Bug 605332

Summary: RFE: Need to support cluster infrastructure running over network links with higher than LAN latency conditions
Product: Red Hat Enterprise Linux 5 Reporter: Perry Myers <pmyers>
Component: openaisAssignee: Fabio Massimo Di Nitto <fdinitto>
Status: CLOSED WONTFIX QA Contact: Cluster QE <mspqa-list>
Severity: medium Docs Contact:
Priority: low    
Version: 5.5CC: ccaulfie, cluster-maint, edamato, lhh, rpeterso, ssaha, teigland
Target Milestone: rcKeywords: FutureFeature, TestOnly
Target Release: ---   
Hardware: All   
OS: Linux   
Whiteboard:
Fixed In Version: Doc Type: Enhancement
Doc Text:
Story Points: ---
Clone Of: 605331 Environment:
Last Closed: 2011-01-17 22:51:45 UTC Type: ---
Regression: --- Mount Type: ---
Documentation: --- CRM:
Verified Versions: Category: ---
oVirt Team: --- RHEL 7.3 requirements from Atomic Host:
Cloudforms Team: --- Target Upstream Version:
Embargoed:
Bug Depends On: 605331    
Bug Blocks:    

Description Perry Myers 2010-06-17 16:29:21 UTC
+++ This bug was initially created as a clone of Bug #605331 +++

Description of problem:
Right now RHEL HA (both RHCS and Pacemaker based stacks) require running on networks with LAN-like latency that we have defined to be <= 2ms.

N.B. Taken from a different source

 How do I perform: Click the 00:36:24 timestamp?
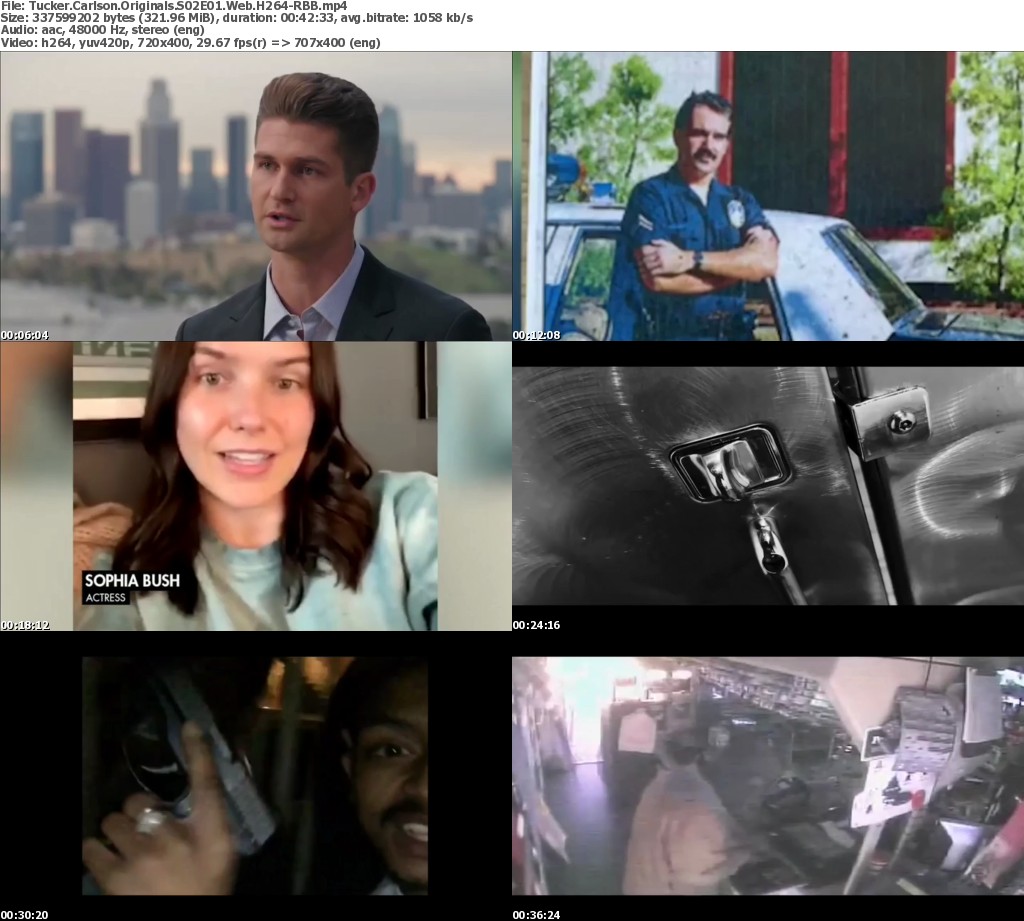(x=536, y=915)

The primary constraints on latency are in the membership which is done via Corosync.  In addition, plocks via GFS are also latency sensitive.

For the context of this bug, we are not concerned about GFS over high latency links, just the core cluster infrastructure.

What we need to do is simulate high latency links and test out the HA stacks to determine what is the highest latency that we can support w/o needing to make significant code or configuration (timeout) changes.

Then we can begin officially QE testing at this higher latency and support links with up to this delay.

This bug for the time being should be considered TestOnly, but it needs testing first from development perspective before QE can begin running more comprehensive tests.

The initial use case is to run stretch clusters with 2 sites and between 1 and 8 nodes at each site.  The membership list should be configured so that the Totem token does not bounce back and forth the high latency link, but crosses it minimally.  (i.e. nodes 1-8 on SiteA and 9-16 on SiteB, meaning token only crosses high latency link between nodes 8 and 9 and between nodes 16 and 1)

If specific code changes are required to support this, the engineers testing this feature should file dependent bugs on their components (for example a bug on Corosync)

Comment 4 Sayan Saha 2010-07-29 19:01:58 UTC
Based on further customer input RHEL PM has decided to modify the proposed initial split-site (stretched) cluster configuration for QE to be a 2X2 cluster where the cluster will be stretched between two sites each having a maximum of two nodes. This configuration shall hold irrespective of the latency between the sites. The membership list should be configured so that the
Totem token does not bounce back and forth the high latency link, but crosses
it minimally.  (i.e. nodes 1-2 on SiteA and 3-4 on SiteB, meaning token only
crosses high latency link between nodes 2 and 3 and between nodes 4 and 1)

Comment 5 RHEL Program Management 2011-01-11 20:45:02 UTC
This request was evaluated by Red Hat Product Management for
inclusion in the current release of Red Hat Enterprise Linux.
Because the affected component is not scheduled to be updated in the
current release, Red Hat is unfortunately unable to address this
request at this time. Red Hat invites you to ask your support
representative to propose this request, if appropriate and relevant,
in the next release of Red Hat Enterprise Linux.

Comment 6 RHEL Program Management 2011-01-11 23:15:50 UTC
This request was erroneously denied for the current release of
Red Hat Enterprise Linux.  The error has been fixed and this
request has been re-proposed for the current release.

Comment 7 Subhendu Ghosh 2011-01-17 22:51:45 UTC
This enhancement request was evaluated by Red Hat Product Management for inclusion a Red Hat Enterprise Linux maintenance release.

Red Hat does not currently plan to provide this enhanced functionality in a Red Hat Enterprise Linux update for currently deployed products.

With the goal of minimizing risk of change for deployed systems, and in response to customer and partner requirements, Red Hat takes a conservative approach when evaluating enhancements for inclusion in maintenance updates for currently deployed products. The primary objectives of update releases are to enable new hardware platform support and to resolve critical defects.

For more information on Red Hat Enterprise Linux maintenance policies, please consult: https://access.redhat.com/support/policy/updates/errata/

Red Hat values your feedback and will take this enhancement request into consideration for future major releases of Red Hat Enterprise Linux.